▶ WRITTEN INSTRUCTION:
Copy out every line of the records from the one containing "The width and height of the screenshot is (1491, 1095)." down to the one containing "pyautogui.click(x=870, y=582)", requests included, with each coordinate in the answers multiplied by 1.75 and rounded to a whole number, halves rounded up. All other numbers stay as they are.

==========

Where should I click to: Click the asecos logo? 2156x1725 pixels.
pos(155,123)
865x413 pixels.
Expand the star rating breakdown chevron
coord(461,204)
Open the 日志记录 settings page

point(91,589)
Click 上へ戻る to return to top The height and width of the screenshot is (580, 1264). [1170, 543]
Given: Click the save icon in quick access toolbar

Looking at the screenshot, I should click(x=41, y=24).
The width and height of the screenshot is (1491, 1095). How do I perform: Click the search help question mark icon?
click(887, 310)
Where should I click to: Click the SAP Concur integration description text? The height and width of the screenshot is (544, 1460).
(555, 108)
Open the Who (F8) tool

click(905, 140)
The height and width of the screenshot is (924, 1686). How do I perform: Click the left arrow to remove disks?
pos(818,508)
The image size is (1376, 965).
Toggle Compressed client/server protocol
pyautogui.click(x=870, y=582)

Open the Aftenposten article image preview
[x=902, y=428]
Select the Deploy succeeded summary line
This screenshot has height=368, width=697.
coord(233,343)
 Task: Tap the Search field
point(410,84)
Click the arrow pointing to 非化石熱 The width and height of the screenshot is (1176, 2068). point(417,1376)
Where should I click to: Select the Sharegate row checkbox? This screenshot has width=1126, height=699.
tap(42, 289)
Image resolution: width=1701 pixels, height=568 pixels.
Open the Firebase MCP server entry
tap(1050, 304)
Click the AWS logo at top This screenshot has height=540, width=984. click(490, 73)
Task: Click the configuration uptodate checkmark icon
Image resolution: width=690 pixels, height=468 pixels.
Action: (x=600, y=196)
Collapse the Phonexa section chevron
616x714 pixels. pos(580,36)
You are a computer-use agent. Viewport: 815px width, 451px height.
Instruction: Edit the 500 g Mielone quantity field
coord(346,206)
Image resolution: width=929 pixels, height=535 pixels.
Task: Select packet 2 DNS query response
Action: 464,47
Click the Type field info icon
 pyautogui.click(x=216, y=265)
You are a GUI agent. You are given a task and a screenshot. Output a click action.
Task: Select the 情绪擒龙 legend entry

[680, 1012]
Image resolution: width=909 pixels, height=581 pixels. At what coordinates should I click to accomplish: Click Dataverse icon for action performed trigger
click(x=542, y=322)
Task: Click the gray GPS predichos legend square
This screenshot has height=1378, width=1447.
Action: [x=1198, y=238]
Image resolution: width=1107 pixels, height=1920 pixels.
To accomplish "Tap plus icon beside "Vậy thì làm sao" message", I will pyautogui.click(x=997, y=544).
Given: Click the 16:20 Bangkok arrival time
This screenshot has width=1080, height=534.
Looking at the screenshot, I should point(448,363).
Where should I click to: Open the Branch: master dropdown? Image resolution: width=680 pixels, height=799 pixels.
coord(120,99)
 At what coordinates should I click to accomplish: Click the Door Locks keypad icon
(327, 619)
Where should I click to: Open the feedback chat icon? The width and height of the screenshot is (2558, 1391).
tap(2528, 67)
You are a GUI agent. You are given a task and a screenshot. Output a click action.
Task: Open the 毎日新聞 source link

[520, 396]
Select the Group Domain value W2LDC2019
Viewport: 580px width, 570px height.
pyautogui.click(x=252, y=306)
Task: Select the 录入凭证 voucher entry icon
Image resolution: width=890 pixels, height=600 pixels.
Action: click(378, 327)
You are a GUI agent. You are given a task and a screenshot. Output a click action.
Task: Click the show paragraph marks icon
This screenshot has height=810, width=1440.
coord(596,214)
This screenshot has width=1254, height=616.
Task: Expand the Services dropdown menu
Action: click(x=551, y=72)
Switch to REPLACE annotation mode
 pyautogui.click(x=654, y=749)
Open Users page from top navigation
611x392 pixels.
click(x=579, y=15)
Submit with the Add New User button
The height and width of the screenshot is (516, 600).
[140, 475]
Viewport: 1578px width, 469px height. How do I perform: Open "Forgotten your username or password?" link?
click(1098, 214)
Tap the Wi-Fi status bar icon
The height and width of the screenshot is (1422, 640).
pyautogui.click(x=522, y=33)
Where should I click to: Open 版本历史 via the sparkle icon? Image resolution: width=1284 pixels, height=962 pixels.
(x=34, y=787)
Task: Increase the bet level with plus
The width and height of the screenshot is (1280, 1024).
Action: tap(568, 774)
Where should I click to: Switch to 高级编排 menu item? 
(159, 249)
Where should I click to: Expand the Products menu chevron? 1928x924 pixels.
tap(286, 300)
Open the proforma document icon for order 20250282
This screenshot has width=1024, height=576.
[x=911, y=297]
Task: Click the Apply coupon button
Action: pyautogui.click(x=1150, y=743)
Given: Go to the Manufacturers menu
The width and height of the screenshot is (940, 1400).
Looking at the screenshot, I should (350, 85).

==========

▶ FULL ANSWER:
The width and height of the screenshot is (1491, 1095). How do I perform: Click the search help question mark icon?
click(1552, 543)
Where should I click to: Click the SAP Concur integration description text? The height and width of the screenshot is (544, 1460).
(971, 189)
Open the Who (F8) tool

click(1584, 245)
The height and width of the screenshot is (924, 1686). How do I perform: Click the left arrow to remove disks?
pos(1432,889)
The image size is (1376, 965).
Toggle Compressed client/server protocol
pyautogui.click(x=1523, y=1019)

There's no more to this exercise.